I like to have it there, but I don't obsess over it or feel better because I have a higher postcount than others. In fact it only just occurred to me I have the 6th highest count on this forum. (Well it occurred to me I had among the highest and then I double checked exactly how high but that's not the point.)

It's nice as a statistic/measure of activity/etc., but I don't view it as a trophy or whatever.


----------



## Alxprit

Well, I'd probably feel good once I reach "Butterfree" but other than that I don't care for post count.


----------



## Jetx

Not in the slightest. I had one of the highest before the forum crash but, now that I don't, I never really notice it.

And I don't think it represents how active you are. I lurk much more than I post.


----------



## fresh fruit for Adol

Post count?  What's that?  I've never noticed such thing befo--- ooooh...  You mean THAT?

I've personally never cared about post count...  It's as pointless as Gamer Score, Achievements, or Trophies, but there are the assholes who seem to think it's some sort of competition...  

If you take a look at GameFAQs, home of the Troll, some of these "Trolls" are being treated as such because they haven't posted, or logged in very much, or they just joined the message boards, so if you're like me, and you mostly lurk, you're subject to getting ignored or even treated like complete shit in practically all of the boards if you haven't posted at least a bajillion times, and have a board Rank of at least 30.  The rest don't count, seeing as though a majority of the people who join GameFAGs (not a typo) are just asses, or they really are trolls, and make an account just to hate on one game that others like.  There's only a handful of boards that are completely devoid of these asses, but those are all Dreamcast boards.

It's exactly those kinds of things that make me wish post count didn't even exist in some places, but getting back to the point, it's just pointless.  It's just there, and some people _might_ treat others like crap for having low post counts, as it somehow makes someone a "noob' or a "troll", but no, it doesn't matter to me.  As I go back to the first thing I said in my post; "Post count?  What's that?"


----------



## Skroy

Quality over quantity. That's all I gotta say. (In other words, no, it does not matter to me)


----------



## Jack_the_White

Kam said:


> Your postcount is sort of like your testicles: brag all you want, but nobody gives a damn how big it is.


That is an epic win Kam, way to think outside the box.


----------



## Tigerclaw

I like to have at least a moderately high postcount.


----------



## Doctor Jimmy

It's kind of worrisome: I mean, I look at all these people with 2,000+ posts, and there's no way I can ever get that many posts. Am I doing it wrong? Or is my 200-ish post count normal?

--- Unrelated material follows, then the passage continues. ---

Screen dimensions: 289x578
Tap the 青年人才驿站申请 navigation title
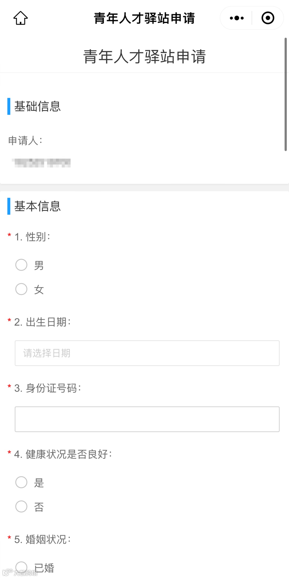(144, 18)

It's not that I cheer whenever my number goes up, but I get worried when all of these people have such ginormous post counts.

I wish there were a way to hide the numbers.


----------



## Renteura

I don't really care, especially when I have a bit of a low postcount and I don't treat people who have a few times more than me that much different, besides the case of a mod. :P

That sentence doesn't make very much sense either. I need to work on my grammar and stuffs.


----------



## Zhorken

Doctor Jimmy said:


> It's kind of worrisome: I mean, I look at all these people with 2,000+ posts, and there's no way I can ever get that many posts. Am I doing it wrong? Or is my 200-ish post count normal? It's not that I cheer whenever my number goes up, but I get worried when all of these people have such ginormous post counts.
> 
> I wish there were a way to hide the numbers.

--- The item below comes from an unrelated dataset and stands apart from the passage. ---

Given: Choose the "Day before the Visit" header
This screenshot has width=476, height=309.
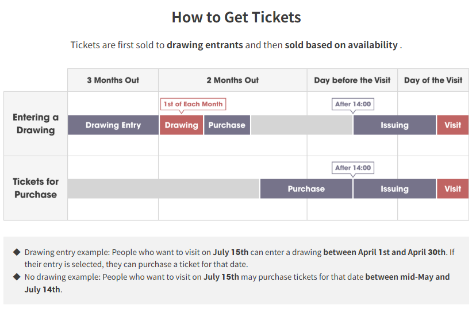Looking at the screenshot, I should [352, 80].
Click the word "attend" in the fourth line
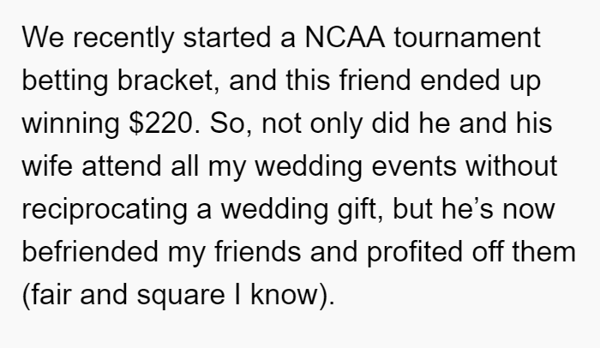Image resolution: width=600 pixels, height=348 pixels. pos(122,166)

ummmm your 200ish post count means that you've posted 200ish times.  That's not a sign of anything; definitely not of "doing it wrong".  (Also most people with 2000+ posts make a good deal of them in Forum Games.)


----------



## Tailsy

LIES

MY POSTS WERE 
... MADE WHILE SHOUTING AT PEOPLE FOR BEING WRONG
that's so much more valid


----------



## Tarvos

no you're you that makes everything valid by default

see it only gets better


----------



## Harlequin

Postcount does not matter in any sort of meaningful way. It is an amusing statistic that means "I have posted x many times". It is of no value other than that.


----------



## surskitty

Post count counts posts.

I have few thoughts on it other than that.  :3


----------



## Tailsy

And you don't think about the fact that you have 2,072 of them ever ??? :o


----------



## surskitty

Hey, it could be worse.


We could be counting my posts from all incarnations of this forum.

... kill me now


----------



## Tailsy

It'd be like, 15k or something. 

YOU HAVE NO LIFE

~NONE~


----------



## Brocco Guy

The only reason I care is to get the cool Butterfree thingy.


----------



## surskitty

Tailsy said:


> It'd be like, 15k or something.
> 
> YOU HAVE NO LIFE
> 
> ~NONE~


I think it'd be a bit closer to 20k, but I don't remember my vB version 1 postcount....  ~800 for Conforums, ~3500 for IF, and whatever the hell my current post count is.

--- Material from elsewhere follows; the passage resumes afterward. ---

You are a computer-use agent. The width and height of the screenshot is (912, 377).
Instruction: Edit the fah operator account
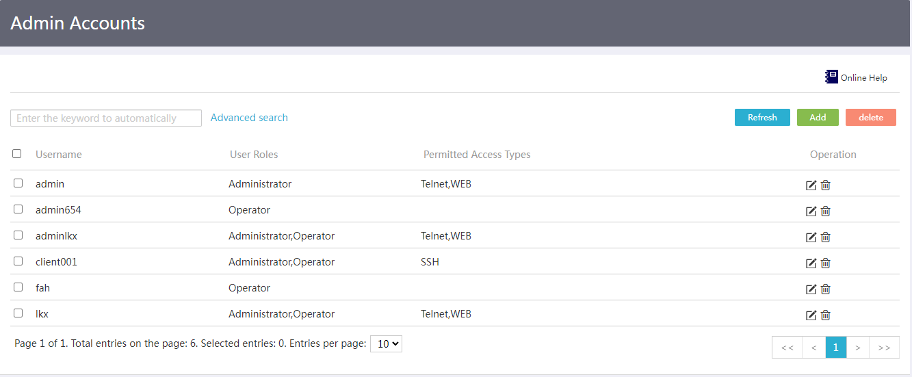[x=811, y=289]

I.  I don't want to think about it okay.


----------



## Harlequin

Oh surskittles. You and your excessive posting!


----------



## surskitty

It's only mostly excessive.


----------



## ProgMetal_64

I normally wouldn't care about post count, but a LONG time ago I was on the old Nsider (which closed September, last year), and they were BIG on post count. Like, you couldn't post pictures directly (i.e. without a link), meaning no picture sigs, until around 2,000 posts. Even then, your sig could only be 50 pixels tall. And you couldn't edit your posts until you had 7,500 posts, and you couldn't delete your posts until you reached around 12,380. Finally, you're rank peaks out at "Plumber," which is like 38,600 posts (who has enough time on their hands to post THAT much, anyway?), and what do you get as a reward? You get to make your sig 90 pixels tall. Fwee... -_-

So it's because of that that I have an appreciation for post count. Wow, that rant felt good to finally get out.


----------



## Dewgong

nah i don't really care aaand you shouldn't either

post count doesn't make you smarter or have authority over people etc. so


----------



## Tarvos

hey tailsy i like your signature

i came into this thread so my postcount would go up by one


----------



## ultraviolet

> And you couldn't edit your posts until you had 7,500 posts,


what, not even to edit typos? (what kind of stupid rule is that anyway?)


----------



## Tailsy

Watershed said:


> hey tailsy i like your signature
> 
> i came into this thread so my postcount would go up by one


Oh, you devious cupcake.


----------



## ProgMetal_64

ultraviolet said:


> what, not even to edit typos? (what kind of stupid rule is that anyway?)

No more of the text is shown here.